The study results demonstrated that FOT1 had superior therapeutic effects on MASH compared to existing iron chelators, especially in mitigating hepatic iron overload and inhibiting ferroptosis, showing good therapeutic potential. The main mechanisms are as follows:

  1. Inhibition of Iron Overload and Ferroptosis: FOT1 significantly reduced non-heme iron content in the liver of mouse models and effectively inhibited ferroptosis-related indicators such as lipid peroxides accumulation. Further multi-omics analysis showed that FOT1 inhibits hepatic ferroptosis by blocking the c-myc-ACSL4 signaling pathway.

  2. Improvement in Liver Function and Metabolic Status: In the HFHC-MASH mouse models, the FOT1 treatment group showed significantly better liver function and lipid metabolic status compared to the control group, indicating that FOT1 effectively reduced lipid accumulation in hepatocytes and alleviated inflammation.

  3. Potential of Serum Ferritin as a Biomarker: The study found that serum ferritin levels correlated positively with hepatic iron overload and disease severity (such as NAS score and fibrosis score), and significantly decreased after FOT1 treatment. This suggests that serum ferritin could serve as a potential predictive marker for the efficacy of iron chelation therapy in MASH treatment.

Safety and Long-term Efficacy of FOT1

In safety assessments, FOT1 exhibited excellent safety at high doses (50 mg/kg/day). Compared to traditional iron chelators, FOT1 did not significantly affect normal iron homeostasis and did not cause abnormal changes in body weight or hemoglobin levels in mice.

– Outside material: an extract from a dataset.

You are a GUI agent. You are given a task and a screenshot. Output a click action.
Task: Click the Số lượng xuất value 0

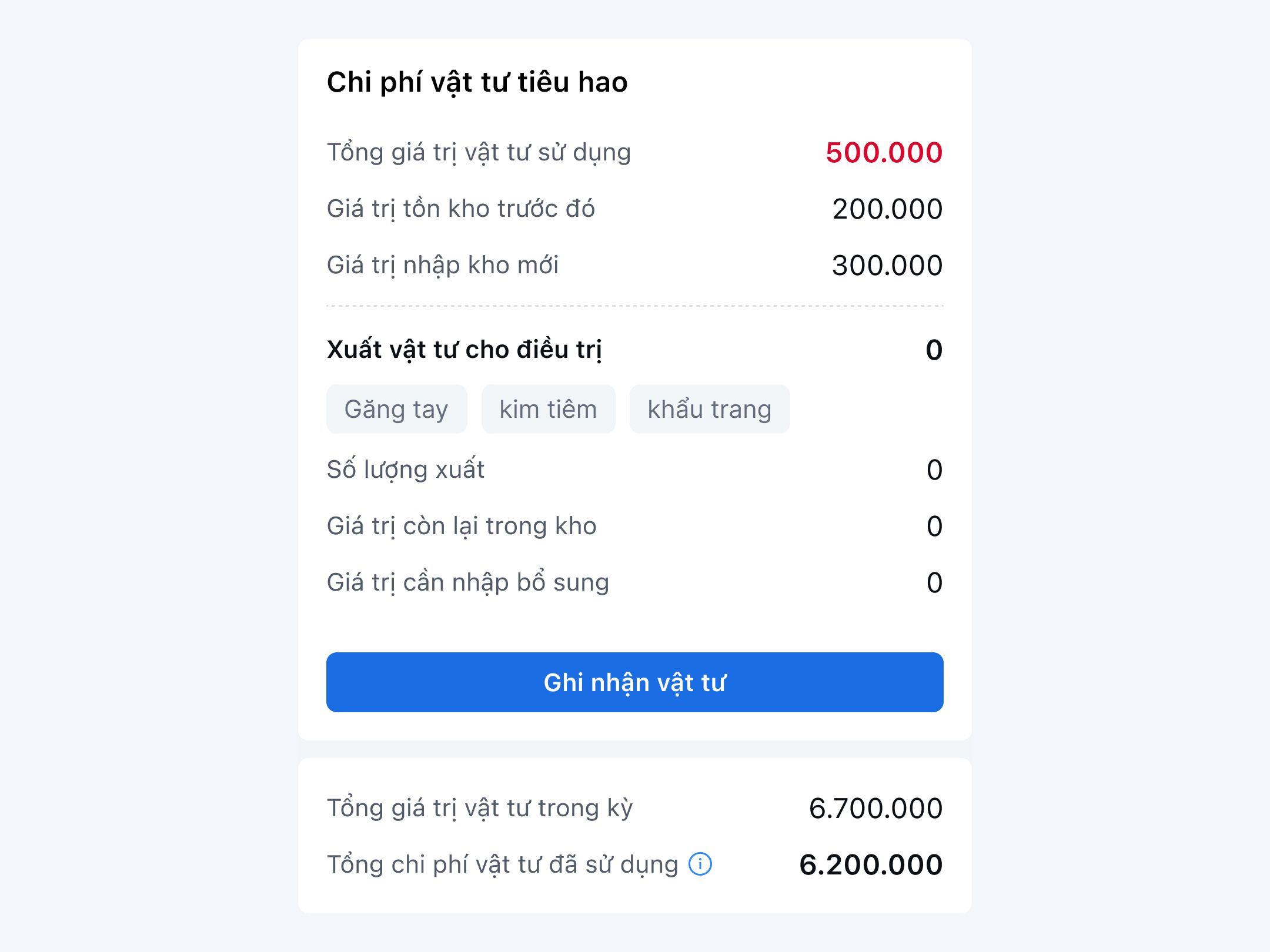point(934,470)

Additionally, after long-term treatment (16 weeks), FOT1 continued to significantly improve liver function and metabolic disorders, reducing liver inflammation and fibrosis degrees across various MASH models, demonstrating good long-term efficacy.

Potential Mechanisms of Ferroptosis and ACSL4

Research indicates that ACSL4 plays a critical role in MASH progression, and its upregulation significantly exacerbates lipid peroxidation and ferroptosis in hepatocytes. Under FOT1 treatment, the expression of ACSL4 in hepatocytes significantly decreased, and ferroptosis-related signaling was inhibited. Further molecular analysis showed that FOT1 downregulates c-myc expression, inhibiting the transcriptional activation of ACSL4, thereby reducing ferroptosis occurrence. This mechanism provides new insights into understanding FOT1’s action in treating MASH.

Clinical Translational Potential and Significance of FOT1

Based on these research findings, FOT1 shows great potential as a novel iron chelator in the treatment of MASH. Compared to traditional iron chelators, FOT1 has significant advantages in stability, safety, and efficacy. The study suggests further clinical trials to assess its application potential in various liver diseases, including MASH. Moreover, the potential role of serum ferritin as a biomarker warrants further exploration to more accurately select patient groups that may benefit from FOT1 treatment.

Research Limitations and Future Directions

There are some limitations to this study: first, the efficacy of FOT1 is limited to mouse models, and clinical translational studies are needed in the future; second, the impact of gender differences on FOT1’s efficacy requires further validation; third, the precise mechanisms of ferroptosis in different cell types need in-depth study. Future single-cell RNA sequencing and spatial transcriptomics may provide important information to reveal the exact mechanism by which FOT1 alleviates MASH.

Conclusion

This study integrates multiple clinical and preclinical evidence, revealing the critical role of hepatic iron overload in MASH progression and suggests that FOT1 alleviates liver damage by inhibiting the c-myc-ACSL4 signaling pathway and ferroptosis, offering new treatment strategies for MASH. This finding not only provides a new direction for MASH treatment but also lays the foundation for further understanding the role of iron overload in liver disease mechanisms.